Asked 25/7, 2017 at 16:54 Answered 15/12, 2022 at 8:10

I've been trying to calculate median but still I've got some mathematical issues I guess as I couldn't get the correct median value and couldn't figure out why. Here's the code;

class StatsCollector {

    constructor() {
        this.inputNumber = 0;
        this.average = 0;

        this.timeout = 19000;

        this.frequencies = new Map();
        for (let i of Array(this.timeout).keys()) {
            this.frequencies.set(i, 0);
        }
    }

    pushValue(responseTimeMs) {
        let req = responseTimeMs;
        if (req > this.timeout) {
            req = this.timeout;
        }

        this.average = (this.average * this.inputNumber + req) / (this.inputNumber + 1);

        console.log(responseTimeMs / 1000)
        let groupIndex = Math.floor(responseTimeMs / 1000);
        this.frequencies.set(groupIndex, this.frequencies.get(groupIndex) + 1);

        this.inputNumber += 1;
    }

    getMedian() {
        let medianElement = 0;
        if (this.inputNumber <= 0) {
            return 0;
        }
        if (this.inputNumber == 1) {
            return this.average
        }
        if (this.inputNumber == 2) {
            return this.average
        }
        if (this.inputNumber > 2) {
            medianElement = this.inputNumber / 2;
        }

        let minCumulativeFreq = 0;
        let maxCumulativeFreq = 0;
        let cumulativeFreq = 0;
        let freqGroup = 0;
        for (let i of Array(20).keys()) {
            if (medianElement <= cumulativeFreq + this.frequencies.get(i)) {
                minCumulativeFreq = cumulativeFreq;
                maxCumulativeFreq = cumulativeFreq + this.frequencies.get(i);
                freqGroup = i;
                break;
            }
            cumulativeFreq += this.frequencies.get(i);
        }

        return (((medianElement - minCumulativeFreq) / (maxCumulativeFreq - minCumulativeFreq)) + (freqGroup)) * 1000;
    }

    getAverage() {
        return this.average;
    }

}

Here's the snapshot of the results when I enter the values of

342,654,987,1093,2234,6243,7087,20123

enter image description here

The correct result should be;

Median: 1663.5

Mulry answered 25/7, 2017 at 16:54 Comment(6)

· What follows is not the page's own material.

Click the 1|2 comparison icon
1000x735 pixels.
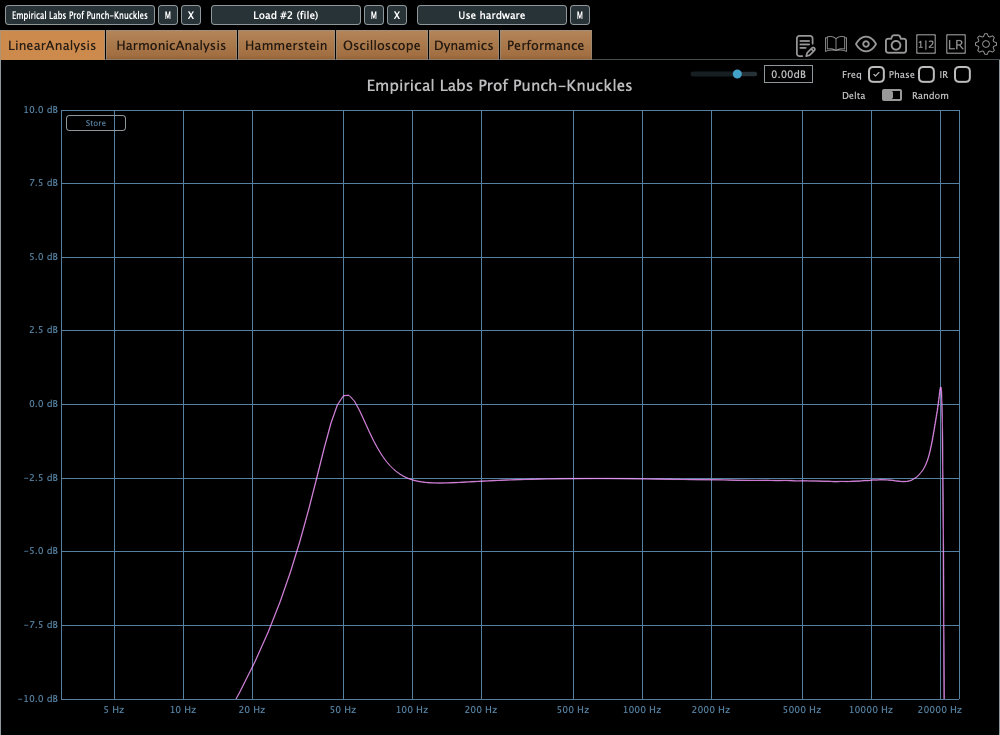point(926,45)
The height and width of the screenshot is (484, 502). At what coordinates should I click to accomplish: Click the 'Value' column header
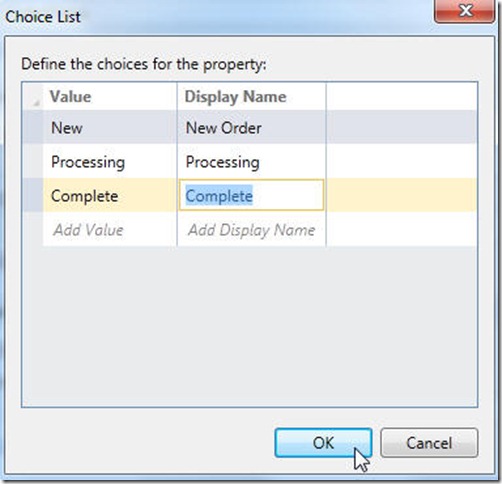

maybe look here – Catafalque 25/7, 2017 at 16:57

To calculate the median, you have to sort the values and pick the middle one. – Shoffner 25/7, 2017 at 16:58

That's not a median. The median should be in the set. – Otter 25/7, 2017 at 16:58

My first guess would be that you have a rounding error. – Depside 25/7, 2017 at 16:58

The Median is the middle number of the sorted list if there are a odd number of values, if there are an even number the median is the mid point or average of the central two values. – Governance 25/7, 2017 at 17:6

Possible duplicate of find median values from array in javascript (8 values or 9 values) – Dichasium 25/7, 2017 at 17:9

112

Change your median method to this:

function median(values: number[]): number {

  if (values.length === 0) {
    throw new Error('Input array is empty');
  }

  // Sorting values, preventing original array
  // from being mutated.
  values = [...values].sort((a, b) => a - b);

  const half = Math.floor(values.length / 2);

  return (values.length % 2
    ? values[half]
    : (values[half - 1] + values[half]) / 2
  );

}

fiddle

Margerymarget answered 25/7, 2017 at 17:1 Comment(8)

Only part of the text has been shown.